19. Voor zover verzoekers hebben betoogd dat een volledig akoestisch onderzoek noodzakelijk is, gelet op het feit dat de woningen meer dan 10 jaar zullen blijven staan (vermoedelijk 40 tot 50 jaar), verwijst de voorzieningenrechter naar hetgeen hij onder rechtsoverweging 7 tot en met 8.1. heeft overwogen.
20. Ten aanzien van de externe veiligheid heeft het college in zijn verweerschrift een nadere toelichting gegeven en daarbij aangegeven dat de Veiligheidsregio heeft aangegeven geen bezwaren te hebben tegen het plan. De voorzieningenrechter acht ook deze toelichting vooralsnog voldoende.

Conclusie en gevolgen

21. Gelet op het vorenstaande is er vooralsnog onvoldoende grond voor het oordeel dat de omgevingsvergunning in bezwaar niet in stand zal kunnen blijven.
22. Voor het treffen van een voorlopige voorziening bestaat dan ook geen grond. Het verzoek daartoe wordt daarom afgewezen. Dit betekent dat vergunninghouder gebruik mag blijven maken van de verleende omgevingsvergunning.
23. Voor een vergoeding van het griffierecht of een proceskostenveroordeling bestaat geen aanleiding.

Beslissing

De voorzieningenrechter wijst het verzoek om voorlopige voorziening af.
Deze uitspraak is gedaan door mr. J.H.M. Hesseling, voorzieningenrechter, in aanwezigheid van mr. J.C. Smitstra, griffier.

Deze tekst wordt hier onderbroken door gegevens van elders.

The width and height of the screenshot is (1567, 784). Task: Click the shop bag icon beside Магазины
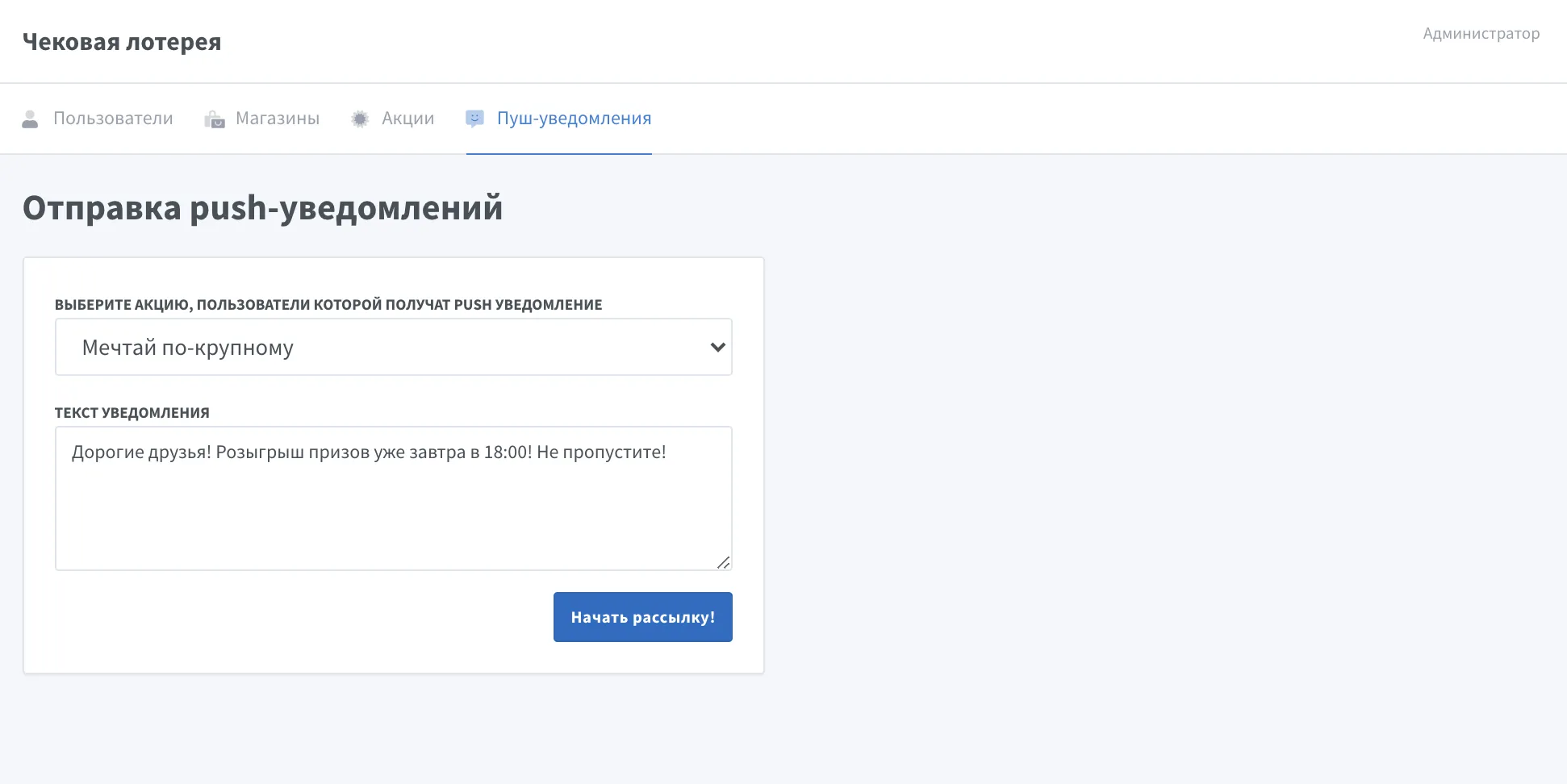click(215, 119)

De uitspraak is uitgesproken in het openbaar op .
griffier
voorzieningenrechter
Een afschrift van deze uitspraak is verzonden aan partijen op:

Tegen deze uitspraak staat geen hoger beroep of verzet open.

Voetnoten

1.De uitspraak van de Afdeling van 29 februari 2012, ECLI:NL:RVS:2012:BV7253.
2.Zie bijvoorbeeld de uitspraak van 4 april 2018, ECLI:NL:RVS:2018:1112.